Kensington palace: c’est une petite masure, découpée en tout un tas d’appartements royaux, mais dont une partie est ouverte au public, qui sert à loger une tripotée de Royals. Ça fait carrément HLM pour Windsor, mais c’est coquet. On a réussi à y caser William-and Kate et leur progéniture, Harry et ses conquêtes diverses, le duc et la duchesses de Gloucester et ceux de Kent (aucune idée, c’est peut-être des cousins ) et la princesse Michael of Kent ( à ne pas confondre avec les  précédents donc…je ne sais pas non plus). Le palais original à été construit en 1605 en plein dans Kensington village qui n’était pas encore un des quartiers chics de Londres. Le palais a été la résidence préférée de tout un tas de monarques successifs, avant qu’ils ne préfèrent y caser leur famille.
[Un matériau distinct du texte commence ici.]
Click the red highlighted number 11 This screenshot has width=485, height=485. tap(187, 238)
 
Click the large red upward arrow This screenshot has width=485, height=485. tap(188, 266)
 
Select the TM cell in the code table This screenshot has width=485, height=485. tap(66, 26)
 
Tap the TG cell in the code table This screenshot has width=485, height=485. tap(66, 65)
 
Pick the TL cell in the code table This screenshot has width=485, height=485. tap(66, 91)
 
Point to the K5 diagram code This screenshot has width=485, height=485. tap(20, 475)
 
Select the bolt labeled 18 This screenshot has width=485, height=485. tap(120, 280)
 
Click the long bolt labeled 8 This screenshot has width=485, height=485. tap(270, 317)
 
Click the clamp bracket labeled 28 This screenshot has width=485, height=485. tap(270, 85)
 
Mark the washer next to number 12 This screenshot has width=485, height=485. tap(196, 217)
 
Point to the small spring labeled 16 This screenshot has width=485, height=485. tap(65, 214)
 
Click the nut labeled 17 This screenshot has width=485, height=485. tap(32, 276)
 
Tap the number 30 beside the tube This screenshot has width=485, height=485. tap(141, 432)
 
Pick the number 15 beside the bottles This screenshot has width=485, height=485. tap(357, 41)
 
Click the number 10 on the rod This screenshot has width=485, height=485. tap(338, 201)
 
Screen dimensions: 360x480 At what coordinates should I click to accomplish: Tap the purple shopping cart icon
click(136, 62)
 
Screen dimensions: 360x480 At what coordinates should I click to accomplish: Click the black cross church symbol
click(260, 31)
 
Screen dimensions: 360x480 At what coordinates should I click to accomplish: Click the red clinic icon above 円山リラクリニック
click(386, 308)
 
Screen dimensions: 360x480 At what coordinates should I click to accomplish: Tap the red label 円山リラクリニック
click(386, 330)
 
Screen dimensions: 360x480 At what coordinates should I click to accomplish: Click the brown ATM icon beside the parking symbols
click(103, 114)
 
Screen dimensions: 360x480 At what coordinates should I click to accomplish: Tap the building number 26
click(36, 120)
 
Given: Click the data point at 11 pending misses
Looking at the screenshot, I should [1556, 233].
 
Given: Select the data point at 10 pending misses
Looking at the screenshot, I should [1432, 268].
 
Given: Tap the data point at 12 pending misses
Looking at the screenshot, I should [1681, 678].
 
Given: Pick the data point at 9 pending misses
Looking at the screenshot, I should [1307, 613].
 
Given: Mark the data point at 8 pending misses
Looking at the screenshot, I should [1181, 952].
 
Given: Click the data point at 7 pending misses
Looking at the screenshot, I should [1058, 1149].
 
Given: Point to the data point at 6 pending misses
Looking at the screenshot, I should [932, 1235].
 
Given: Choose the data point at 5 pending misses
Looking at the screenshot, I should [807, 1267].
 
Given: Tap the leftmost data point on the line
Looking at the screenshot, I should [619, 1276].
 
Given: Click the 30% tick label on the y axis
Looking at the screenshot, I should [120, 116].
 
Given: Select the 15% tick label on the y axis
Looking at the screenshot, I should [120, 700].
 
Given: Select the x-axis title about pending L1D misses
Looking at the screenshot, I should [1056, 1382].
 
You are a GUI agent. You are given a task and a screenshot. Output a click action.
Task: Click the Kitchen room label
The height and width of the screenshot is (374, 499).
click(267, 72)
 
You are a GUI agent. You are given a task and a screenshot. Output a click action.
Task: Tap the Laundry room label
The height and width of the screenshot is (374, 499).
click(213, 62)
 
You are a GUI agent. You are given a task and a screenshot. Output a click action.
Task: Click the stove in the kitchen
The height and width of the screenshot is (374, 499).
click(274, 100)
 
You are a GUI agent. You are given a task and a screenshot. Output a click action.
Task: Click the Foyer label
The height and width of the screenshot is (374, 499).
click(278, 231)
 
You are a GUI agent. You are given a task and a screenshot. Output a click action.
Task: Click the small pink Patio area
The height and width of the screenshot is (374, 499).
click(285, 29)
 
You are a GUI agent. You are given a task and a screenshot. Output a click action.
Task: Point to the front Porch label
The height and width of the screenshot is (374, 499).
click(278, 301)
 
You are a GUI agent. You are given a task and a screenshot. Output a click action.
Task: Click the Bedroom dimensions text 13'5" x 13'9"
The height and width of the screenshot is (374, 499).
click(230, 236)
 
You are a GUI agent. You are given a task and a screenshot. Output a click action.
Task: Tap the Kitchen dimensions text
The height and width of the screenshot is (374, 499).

C’est même là qu’on avait parqué logé Diana. C’est très touristique, il paraît que les jardins sont charmants.


Source 

Keeping up appearances : une série télé très drôle du debut des années 90, mais qui a un peu vieilli. Patricia Routlegde, qui joue le personnage central de Hyacinth Bucket (qui insiste pour qu’on prononce son nom « bouquet » à la française) est absolument géniale et à hurler de rire. Hyacinth est une affreuse snob dont les efforts désespérés pour paraître « upper class » échouent lamentablement. Elle est infecte, mais hilarante. C’est une vraie plaie pour son pauvre mari, sa malheureuse voisine, et même le vicaire qu’elle harcèle littéralement. Sa famille est la plus white Trash possible, et Hyacinth fait tout pour les éviter. C’est très british et d’autant plus amusant que des Hyacinth Bucket, ça existe vraiment ici. Je ne citerai pas de nom mais bon…


Source « Richard, tu sais que j’aime ma famille, mais ce n’est pas une raison pour admettre que je les connais en public« .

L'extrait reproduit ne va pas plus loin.